* **Activity**
Give the data again exactly as it appears.

[Entries provided — start]

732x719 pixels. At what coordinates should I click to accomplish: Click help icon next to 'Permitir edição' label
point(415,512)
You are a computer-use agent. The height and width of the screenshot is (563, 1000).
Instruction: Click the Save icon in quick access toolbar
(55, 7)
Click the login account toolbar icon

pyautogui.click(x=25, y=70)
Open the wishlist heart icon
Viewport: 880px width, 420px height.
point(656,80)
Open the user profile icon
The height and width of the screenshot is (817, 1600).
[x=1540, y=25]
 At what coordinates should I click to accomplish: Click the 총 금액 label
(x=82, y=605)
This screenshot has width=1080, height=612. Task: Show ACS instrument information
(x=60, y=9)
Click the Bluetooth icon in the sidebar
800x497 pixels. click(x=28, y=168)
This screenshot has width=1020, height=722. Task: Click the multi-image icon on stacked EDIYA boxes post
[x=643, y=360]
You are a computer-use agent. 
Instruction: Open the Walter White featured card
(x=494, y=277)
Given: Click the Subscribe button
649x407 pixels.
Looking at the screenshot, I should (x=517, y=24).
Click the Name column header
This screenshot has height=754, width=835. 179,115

[Entries provided — finish]

* **Solution**
732x719 pixels. At what coordinates should I click to accomplish: Click help icon next to 'Permitir edição' label
point(415,512)
You are a computer-use agent. The height and width of the screenshot is (563, 1000).
Instruction: Click the Save icon in quick access toolbar
(55, 7)
Click the login account toolbar icon

pyautogui.click(x=25, y=70)
Open the wishlist heart icon
Viewport: 880px width, 420px height.
point(656,80)
Open the user profile icon
The height and width of the screenshot is (817, 1600).
[x=1540, y=25]
 At what coordinates should I click to accomplish: Click the 총 금액 label
(x=82, y=605)
This screenshot has width=1080, height=612. Task: Show ACS instrument information
(x=60, y=9)
Click the Bluetooth icon in the sidebar
800x497 pixels. click(x=28, y=168)
This screenshot has width=1020, height=722. Task: Click the multi-image icon on stacked EDIYA boxes post
[x=643, y=360]
You are a computer-use agent. 
Instruction: Open the Walter White featured card
(x=494, y=277)
Given: Click the Subscribe button
649x407 pixels.
Looking at the screenshot, I should (x=517, y=24).
Click the Name column header
This screenshot has height=754, width=835. 179,115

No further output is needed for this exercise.